Por 5 x 0, maioria da Primeira Turma do Supremo aceita denúncia da Procuradoria-Geral da República contra o ex-presidente e aliados por tentativa de ruptura que inclui o 8 de Janeiro

Pontos-chave

Cobertura ao Vivo

  1. Moraes rejeita três pontos levantados pelas defesas

    O ministro Alexandre de Moraes também votou sobre três outros pedidos preliminares feitos pelas defesas.

    Os pedidos argumentaram a suposta ilegalidade do “fatiamento” da denúncia em diversos núcleos; o suposto cerceamento ao direito de defesa por não ter acesso integral aos dados colhidos pela Polícia Federal (PF) durante as investigações; e o chamado document dump, que seria uma estratégia de prejudicar as defesas com a divulgação de grande volume de documentos e informações.

    O repórter Leandro Prazeres, de Brasília, informa que, em relação ao primeiro pedido, Moraes afirmou que o argumento de fatiamento ilegal da denúncia não faria sentido porque, em outros casos relacionados aos atos de 8 de janeiro de 2023, houve a apresentação de diferentes denúncias.

    Segundo o ministro, não há risco de decisões contraditórias pela Primeira Turma do STF.

    “O fato de serem cinco núcleos (denunciados) e vários denunciados não vai levar a decisões contraditórias porque o órgão julgador é o mesmo”, disse o ministro.

    Sobre o segundo pedido, Moraes alegou que não houve cerceamento do direito de defesa porque os advogados dos acusados tiveram acesso às evidências citadas pela PGR na denúncia.

    As defesas argumentaram que só conseguiram acessar os dados parciais e não a integralidade das evidências.

    “Outros documentos que não foram juntados aos autos não são de conhecimento da PGR e não fizeram parte da denúncia. Consequentemente, aqui há um chavão: o que não está nos autos não está no mundo”, disse.

    Moraes também rejeitou a tese de que a PGR teria usado a estratégia de document dump.

    Segundo ele, a grande quantidade de dados presente na denúncia é resultado da complexidade do caso.

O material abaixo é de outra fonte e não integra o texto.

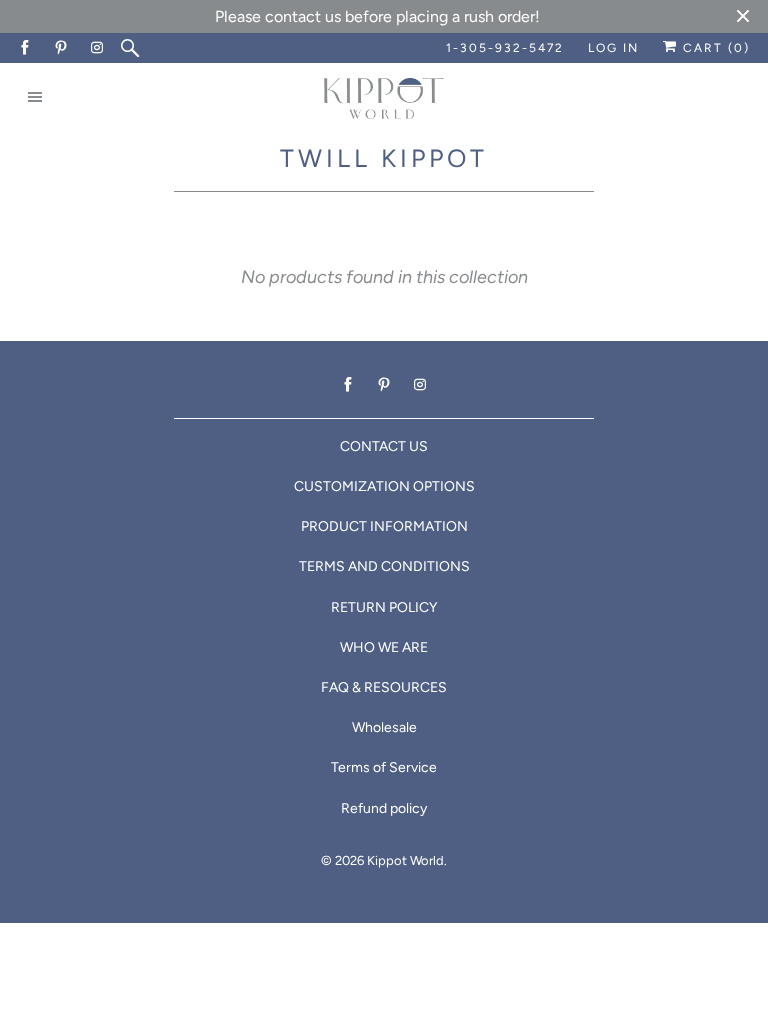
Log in (613, 48)
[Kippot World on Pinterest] (62, 48)
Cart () (714, 48)
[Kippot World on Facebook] (26, 48)
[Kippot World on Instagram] (98, 48)
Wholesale (384, 727)
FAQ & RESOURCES (384, 687)
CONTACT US (384, 446)
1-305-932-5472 (505, 48)
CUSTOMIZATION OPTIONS (384, 486)
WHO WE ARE (384, 647)
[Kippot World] (384, 100)
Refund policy (384, 808)
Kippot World (405, 860)
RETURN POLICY (384, 607)
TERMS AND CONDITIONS (384, 566)
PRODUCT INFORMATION (384, 526)
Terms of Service (384, 767)
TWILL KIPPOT (384, 158)
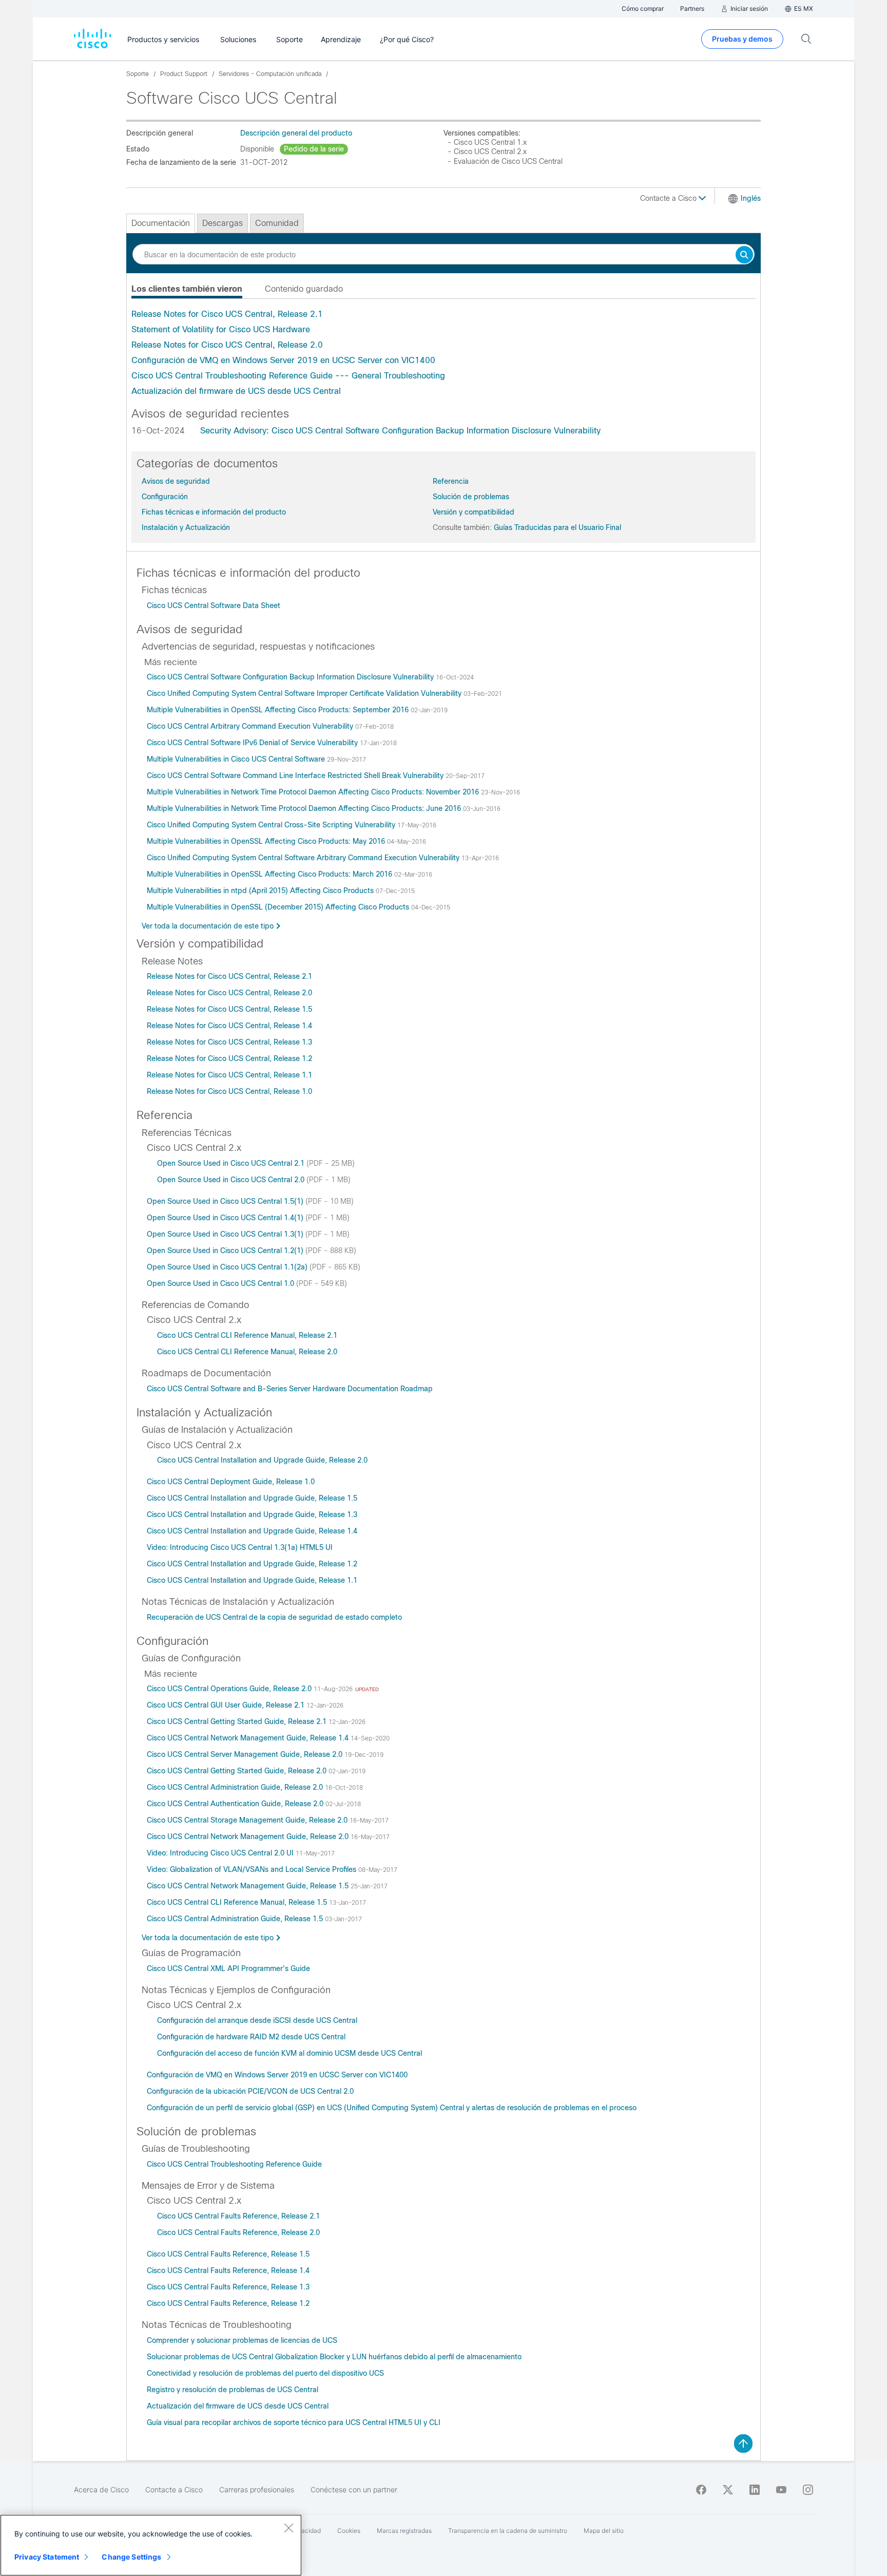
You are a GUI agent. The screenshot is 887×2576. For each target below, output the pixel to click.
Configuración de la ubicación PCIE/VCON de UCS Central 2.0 (250, 2091)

    “Não podemos confundir o tamanho e complexidade da investigação da Polícia Federal com document dump. Não é estratégia da PGR atolar a defesa com um caminhão de documentos. Os mesmos documentos analisados pela PGR foram [analisados] pela defesa”, disse o magistrado.

  2. Ministros passam para a terceira questão preliminar: o fatiamento das denúncias

    Os ministros passam agora para a votação da terceira questão preliminar levantada pelas defesas: o fatiamento das denúncias.

    No total, cinco questões preliminares serão votadas. As duas primeiras foram rejeitas: a suspeição de ministros e a competência da Primeira Turma para julgar o caso.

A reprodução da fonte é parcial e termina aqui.